17 Research into Genuinely Trustworthy AI

A policeman sees a drunk man searching for something under a streetlight and asks what the drunk has lost. He says he lost his keys and they both look under the streetlight together. After a few minutes the policeman asks if he is sure he lost them here, and the drunk replies, no, and that he lost them in the park. The policeman asks why he is searching here, and the drunk replies, “This is where the light is.”

—Origin unknown

Ever since 2017 or so, when deep learning began to squeeze out all other approaches to AI, I haven’t been able to get the story about the lost keys out of my mind. Often known as the “streetlight effect,” the idea is that people typically tend to search where it is easiest to look, which for AI right now is Generative AI.1

It wasn’t always that way. AI was once a vibrant field with many competing approaches, but the success of deep learning in the 2010s drove out competitors, prematurely, in my view. Things have gotten even worse, that is, more intellectually narrow, in the 2020s, with almost everything except Generative AI shoved aside. Probably something like 80 or 90 percent of the intellectual energy and money of late has gone into large language models. The problem with that kind of intellectual monoculture, is, as University of Washington professor Emily Bender once said, that it sucks the oxygen from the room. If someone, say, a graduate student, has a good idea that is off the popular path, probably nobody’s going to listen, and probably nobody is going to give them enough money to develop their idea to the point where it can compete. The one dominant idea of large language models has succeeded beyond almost anyone’s expectations, but it still suffers from many flaws, as we have seen throughout this book.

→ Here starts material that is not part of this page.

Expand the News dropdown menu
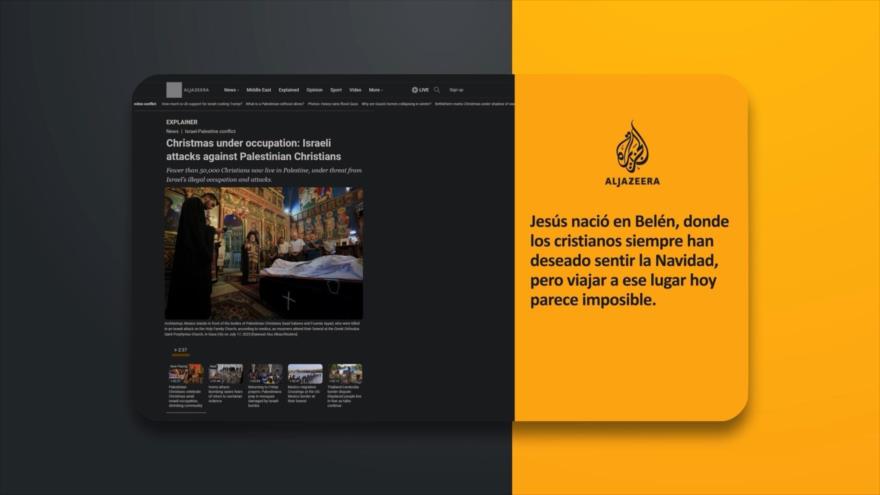880x495 pixels. click(231, 90)
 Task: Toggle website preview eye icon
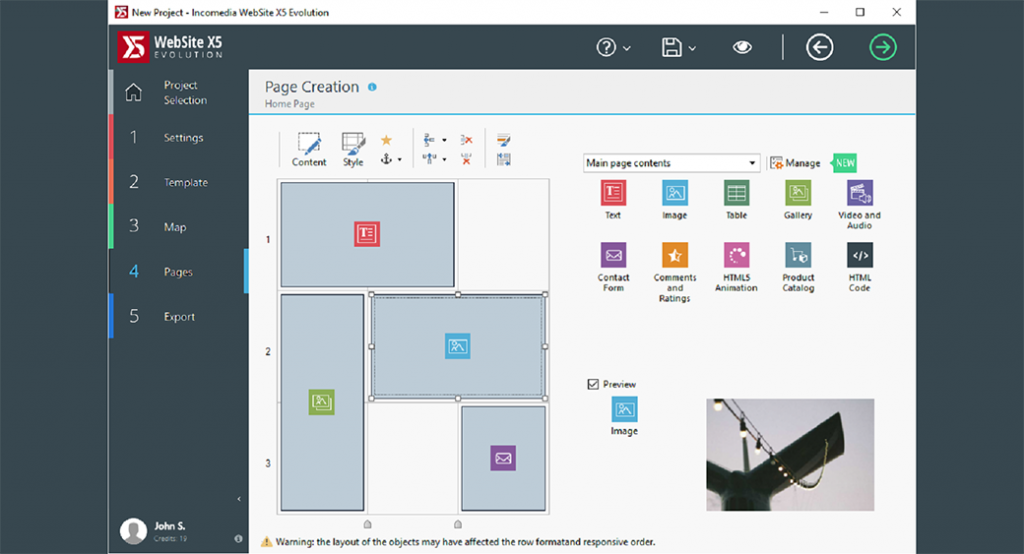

The biggest flaw, in my judgment, is that large language models simply don’t provide a good basis for truth; hallucinations are inherent to the architecture. This has been true for a long time. I first noted this about their ancestors (multilayer perceptrons) in my 2001 book The Algebraic Mind.2 At the time, I illustrated the issue with a hypothetical example about my Aunt Esther. I explained that, if she won the lottery, the systems of that era would falsely generalize lottery winning to other people who resembled her in some way or another (e.g., other women or other women living in Massachusetts). The flaw, I argued, came from the fact that the neural networks of the day didn’t have proper ways of distinctly representing individuals (such as my aunt) from kinds (e.g., women; women from Massachusetts). Large language models have not solved that problem.

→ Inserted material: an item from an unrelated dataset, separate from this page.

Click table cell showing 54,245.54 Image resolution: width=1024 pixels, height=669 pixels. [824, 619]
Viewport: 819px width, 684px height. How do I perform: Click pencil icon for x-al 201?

Instead, all we have are promises. Reid Hoffman, for example, argued in September 2023 that the problem would be solved imminently, telling an interviewer from Time that

there’s a whole bunch of very good R&D on how to massively reduce hallucinations [AI-generated inaccuracies] and get more factuality. Microsoft has been working on that pretty assiduously from last summer, as has Google. It is a solvable problem. I would bet you any sum of money you can get the hallucinations right down into the line of human-expert rate within months.3

Those promised “months” are now in the rearview mirror, but the hallucination problem clearly hasn’t gone away. The core problem I described in chapter 2—confusing the statistics of how language is used with an actual detailed model of how the world works, based on facts and reasoning—hasn’t been solved. “Statistically probable” is not the same as true; the AI we are using now is the wrong way to get at something that is.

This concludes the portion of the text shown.